An Australian Development Bank would provide long term “patient” finance for the future of Australian rural and manufacturing (and indeed mining) industries in line with numerous precedents around the world and would not involve the propping up of failing businesses or industries.

Short Term Levy Moratorium

If necessary, the levy Legislation could be amended as a matter of urgency with bipartisan political support to allow for the moratorium on the $5 per head transaction levy during the levy period.  A $5 transaction levy moratorium during the review period would apply to all cattle sales and there would therefore be no equity issues between producers.

The AMPC and RMAC hold crisis levy reserves of about $65M between them and MLA hold cash reserves of $70M.  This means that there are total reserves of about $135M available that could be used as a buffer to keep cattle industry collective organisations afloat during a restructure review levy moratorium.

A transaction levy moratorium of, say, three or four months during a restructure review period would still leave ample crisis levy reserves for the future.

Reconstruction Finance

Short term reconstruction debt bridging finance could, in appropriate cases, be dealt with through a separate entity or body and through an expended farm finance package that was announced by the Federal Government at the end of last month.  A review and extension of exceptional circumstances drought relief should also be undertaken.


If the Government influenced costs and charges on the Australian red meat industry were reduced in revenue percentage terms so that they were in parity, or even half way to parity, with the Government influenced costs and charges and industry organisation expenses of our US counterparts the net savings to the red meat industry in Australia would be measured in billions of dollars and hundreds of dollars per head producers for each beef slaughtered. 

Similar savings could be made if Australia were able to negotiate equivalent tariff reductions to those enjoyed by many of our overseas competitors.

A review of our competition legislation & policy may result in more competition weakening the grip of the Coles/Woolworths duopoly on rural produce markets resulting in a higher share of the retail dollar for Australian producers.

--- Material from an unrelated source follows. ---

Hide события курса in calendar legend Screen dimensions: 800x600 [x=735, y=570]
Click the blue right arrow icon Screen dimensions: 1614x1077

If Australia’s producers share of the retail dollar could be increased to say half the level of our US counterparts, the rewards to producers would again be measured in the hundreds of dollars per beast sold onto the domestic market. 

The GHD Hassall 2010 report into a national beef grading system forecast that the introduction of a national beef grading and consumer friendly truth in labelling system for Australian consumers would increase the return to the beef industry of between $500 million and $1.2 billion a year.

Levy moratoriums and reconstruction finance could be arranged to deal with the short term issues and a Development Bank could be established to provide long term “patient” finance and underwrite the future of Australia’s manufacturing industries by encouraging them to take up Australia’s opportunities in the emerging Asian economies.

A review of the current red meat industry structures may result in reformed industry organisational structures with flat line connection to grass roots producers with the ability to provide a seamless interaction between policy setting and policy delivery that would provide a vibrant and well funded voice to Government on cattle industry issues. 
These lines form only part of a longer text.